Por outro lado, se os bancos adotarem a estratégia de baixar ainda mais os spreads dos créditos habitação, as famílias não sentirão tanto o impacto da subida dos juros. Questionado sobre este ponto, Miguel Cabrita afirma que uma redução dos spreads “pode compensar em parte a subida das taxas, mas não será o suficiente para compensar o aumento total das taxas de juro”, tal como esclarece na mesma entrevista.
Quais são os spreads praticados hoje pelos bancos?
Para realizar simulações nos 11 bancos selecionados que operam em Portugal, foi tido em conta um cenário hipotético com as seguintes características:
- Valor da escritura da casa: 200 mil euros;
- Financiamento bancário: 150 mil euros;
- Prazo: 360 meses (30 anos).
Os resultados estão à vista. O spread base (isto é, sem contratação de produtos) varia entre 2,2% e 1,3% entre os bancos. Já a oferta de spreads contratados (que pressupõe a contratação de produtos junto do banco) são bem mais atrativas, variando entre 1,5% e 0,9%.

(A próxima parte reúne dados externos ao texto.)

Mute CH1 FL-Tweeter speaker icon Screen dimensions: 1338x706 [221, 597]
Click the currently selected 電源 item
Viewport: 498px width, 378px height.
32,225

Contratar outros produtos do banco além do crédito habitação, pode compensar no spread até 1 ponto percentual - isto, desde que a contratação de produtos não penalize o ganho no spread. No caso do Novo Banco, a diferença entre as ofertas de spreads base e spreads contratados é de 1 ponto percentual nesta simulação. Onde compensa menos contratar outros produtos do banco no momento de assinar um crédito habitação é no Bankinter, Montepio, Banco BPI e Caixa Geral de Depósitos, apresentando uma diferença entre spreads de 0,4 pontos percentuais - a diferença mais baixa na amostra recolhida em meados de julho.

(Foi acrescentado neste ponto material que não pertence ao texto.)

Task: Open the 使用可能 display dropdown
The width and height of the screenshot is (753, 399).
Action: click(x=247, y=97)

É suficiente olhar para o spread na hora de contratar um crédito habitação?
O spread é apenas uma componente do crédito a considerar antes de contratar um empréstimo habitação para comprar casa. Mas atenção que não é a única. “É importante as pessoas compreenderem que não devem apenas olhar para o spread, uma vez que este é apenas um dos elementos do crédito habitação, tal como as comissões e seguros”, recomenda o responsável pelo idealista/créditohabitação em Portugal.

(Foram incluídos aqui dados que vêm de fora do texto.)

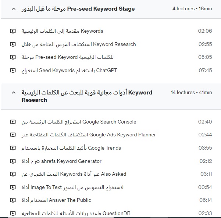Collapse the Keyword Research free tools section
This screenshot has height=218, width=221.
[x=14, y=93]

Antes de procurar um crédito habitação para comprar casa, o ideal é comparar várias soluções de crédito tendo em conta os seguintes fatores, além do spread e da TAN:
- TAEG (Taxa Anual de Encargos Efetiva Global): inclui todos os encargos que os titulares vão ter com o empréstimo, incluindo juros, comissões e seguros exigidos.
- MTIC (Montante Total Imputado ao Consumido): resulta na soma do montante do empréstimo com os custos do crédito habitação (taxas de juros - TAN e TAEG- comissões, impostos, seguros e outros encargos). Reflete o montante total que vais pagar ao banco pelo crédito habitação;
- Prazos de amortização: influência o montante total a pagar por um crédito habitação e, regra geral, quanto maior o período de pagamento, mais caro ficará o empréstimo da casa;
- Comissões do crédito habitação: além dos juros que vais ter de pagar pelo empréstimo, também devem ser tidas em conta as comissões cobradas pelos bancos. Trata-se do pagamento adicional que terá que ser feito em determinadas situações e que pode tornar um crédito mais ou menos barato quando comparado entre bancos.
É olhando para todos estes fatores – em especial para a TAEG e para o MTIC - que é possível encontrar o crédito habitação mais ajustado para cada família. Para isso, é importante comparar soluções de crédito habitação com taxa de juros do mesmo tipo. “Uma das formas para comparar as melhores ofertas do mercado e compreendê-las, sem qualquer custo e com ajuda de um profissional, é através de um intermediário de crédito autorizado pelo Banco de Portugal”, conclui Miguel Cabrita.